Merz zweifelt am Kohleausstieg – und plant Gaskraftwerke und neue Atomtechnologien
Ella WagnerMerz zweifelt am Kohleausstieg – und plant Gaskraftwerke und neue Atomtechnologien
Bundeskanzler Friedrich Merz hat Zweifel an Deutschlands Zeitplan für den Kohleausstieg geäußert. Seine Äußerungen fallen in eine Phase, in der Ökonomen einen deutlichen Anstieg der Verbraucherpreise vorhersagen – angetrieben durch höhere Öl- und Gaspreise.
Merz skizzierte zudem Pläne zur Stärkung der Energieversorgungssicherheit, darunter den Bau neuer Gaskraftwerke und die Erforschung fortschrittlicher Nukleartechnologien. Ökonomen erwarten, dass die Verbraucherpreise in Deutschland im März im Vergleich zum Vorjahr um 2,6 Prozent steigen werden. Zudem wird ein Anstieg um 1,1 Prozent gegenüber Februar prognostiziert.
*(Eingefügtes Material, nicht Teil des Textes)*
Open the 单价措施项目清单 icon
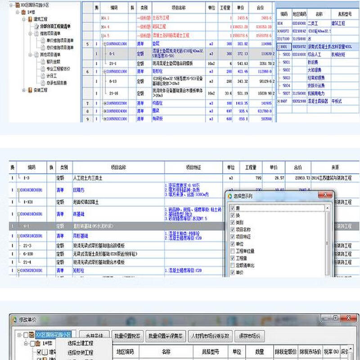Image resolution: width=360 pixels, height=360 pixels. [x=42, y=41]
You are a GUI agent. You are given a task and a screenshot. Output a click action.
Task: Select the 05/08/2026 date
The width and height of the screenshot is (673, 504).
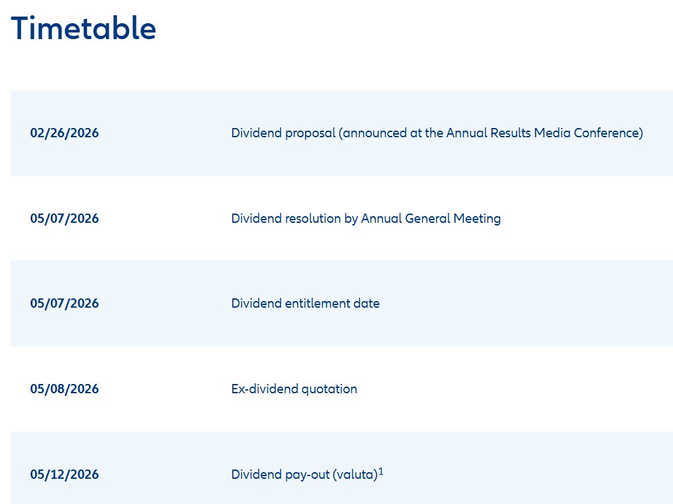(x=64, y=389)
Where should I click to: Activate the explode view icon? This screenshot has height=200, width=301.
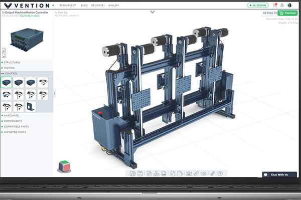pyautogui.click(x=189, y=173)
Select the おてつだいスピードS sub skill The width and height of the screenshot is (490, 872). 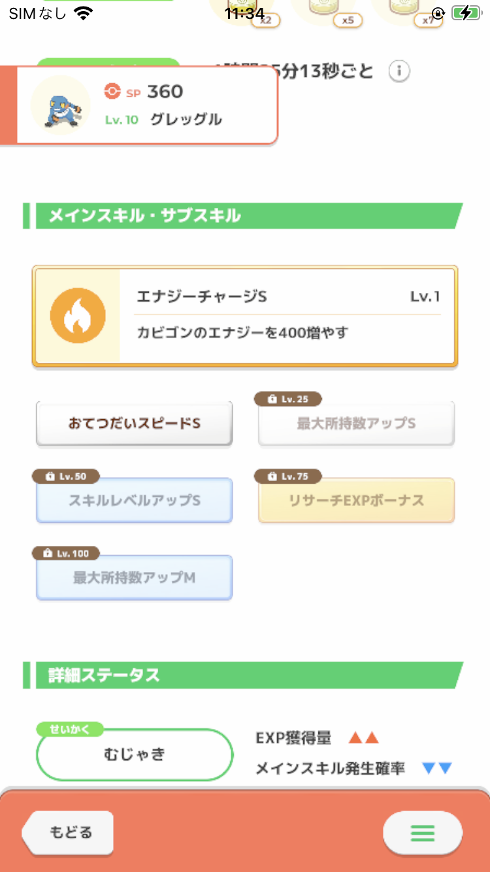[134, 424]
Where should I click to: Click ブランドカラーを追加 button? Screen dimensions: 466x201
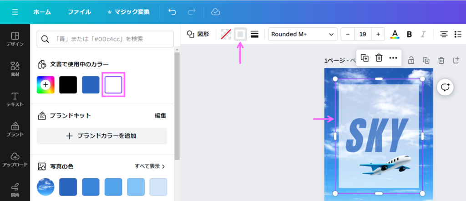tap(102, 136)
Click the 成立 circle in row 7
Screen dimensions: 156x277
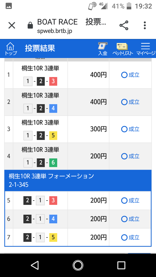(x=124, y=237)
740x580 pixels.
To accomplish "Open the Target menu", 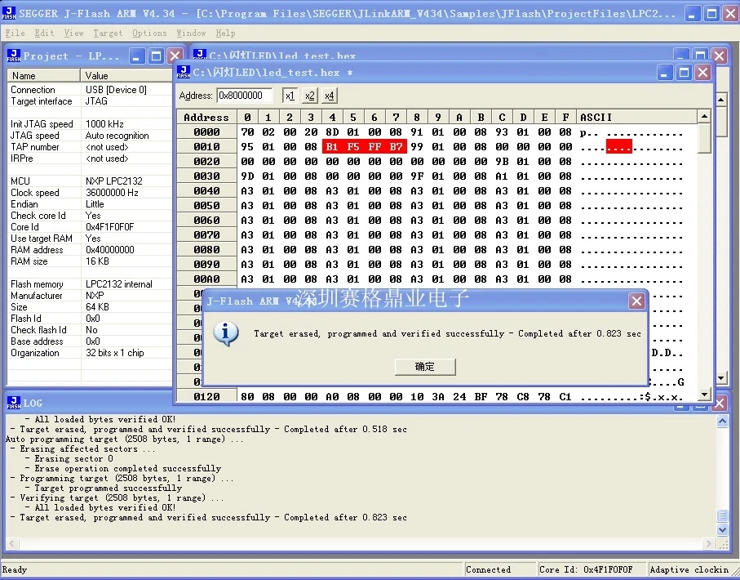I will [108, 33].

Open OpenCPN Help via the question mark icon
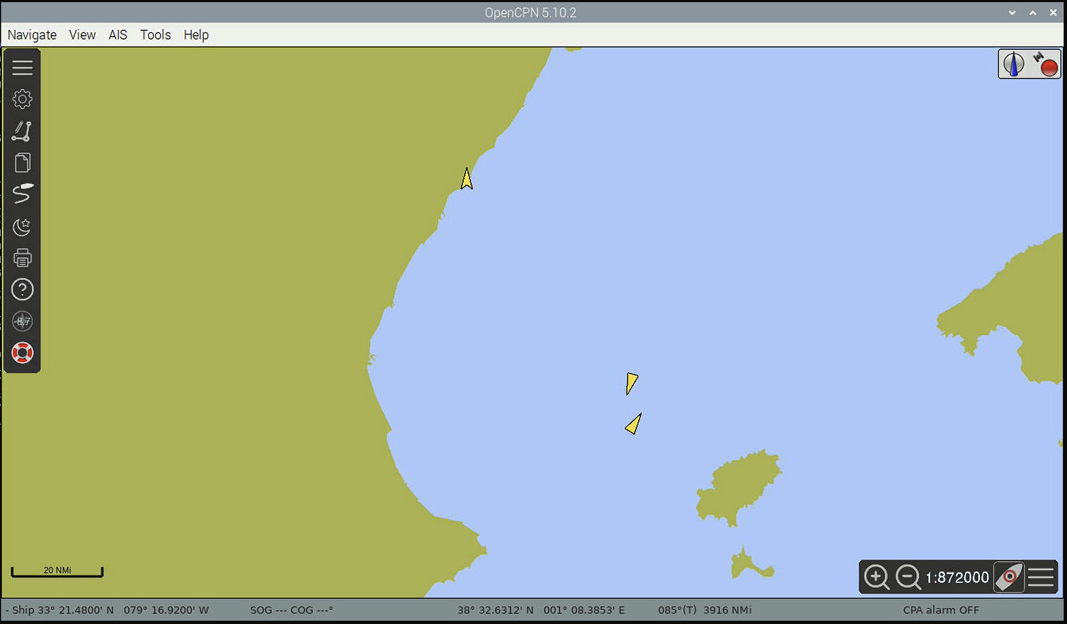click(x=22, y=289)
Hauptverantwortlich für diesen Preisschub sind die stark gestiegenen Öl- und Gaspreise.
Als Reaktion schlug Merz vor, bestehende Kohlekraftwerke über ihre geplanten Abschalttermine hinaus weiterzubetreiben. Dies solle helfen, die Energieversorgung zu stabilisieren, während der Ausbau der erneuerbaren Energien voranschreitet. Gleichzeitig bekräftigte er seine Unterstützung für den weiteren Ausbau von Wind- und Solarenergie.
Um Versorgungslücken zu schließen, regte der Kanzler den Bau neuer Gaskraftwerke an, die in der Lage sind, Grundlastenergie bereitzustellen. Einen kurzfristigen Wiedereinstieg in die traditionelle Kernenergie schloss er zwar aus, zeigte sich aber an zukunftsweisenden Technologien interessiert. Dazu zählen kleine modulare Reaktoren (SMR) und die Kernfusion, deren Entwicklung Deutschland seiner Meinung nach langfristig vorantreiben könnte.
Die Energiestrategie der Regierung steht nun unter Druck durch steigende Kosten und Versorgungsrisiken. Merz' Vorschläge – die Verlängerung der Kohlenutzung, der Bau von Gaskraftwerken und die Erforschung neuer Nukleartechnologien – zielen darauf ab, Stabilität mit dem Umstieg auf erneuerbare Energien in Einklang zu bringen. Die Verbraucherpreise werden unterdessen voraussichtlich in den kommenden Monaten weiter klettern.